(DO THIS): Please rename "screenshot" to "screen capture" in the entries from the beginning up to and including the line with "Viewport: 1351px width, 896px", and leave everything else unchanged. Write out only those lines.

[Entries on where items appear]
——————

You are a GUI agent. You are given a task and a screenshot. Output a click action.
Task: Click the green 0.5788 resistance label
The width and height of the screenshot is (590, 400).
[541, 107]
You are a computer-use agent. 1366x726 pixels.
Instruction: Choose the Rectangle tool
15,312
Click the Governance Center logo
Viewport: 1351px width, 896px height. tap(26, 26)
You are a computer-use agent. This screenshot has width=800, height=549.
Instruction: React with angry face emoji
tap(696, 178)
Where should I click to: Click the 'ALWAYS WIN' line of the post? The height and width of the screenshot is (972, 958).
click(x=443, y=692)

——————

(ANSWER TO THIS PROBLEM):
You are a GUI agent. You are given a task and a screen capture. Output a click action.
Task: Click the green 0.5788 resistance label
The width and height of the screen capture is (590, 400).
[541, 107]
You are a computer-use agent. 1366x726 pixels.
Instruction: Choose the Rectangle tool
15,312
Click the Governance Center logo
Viewport: 1351px width, 896px height. tap(26, 26)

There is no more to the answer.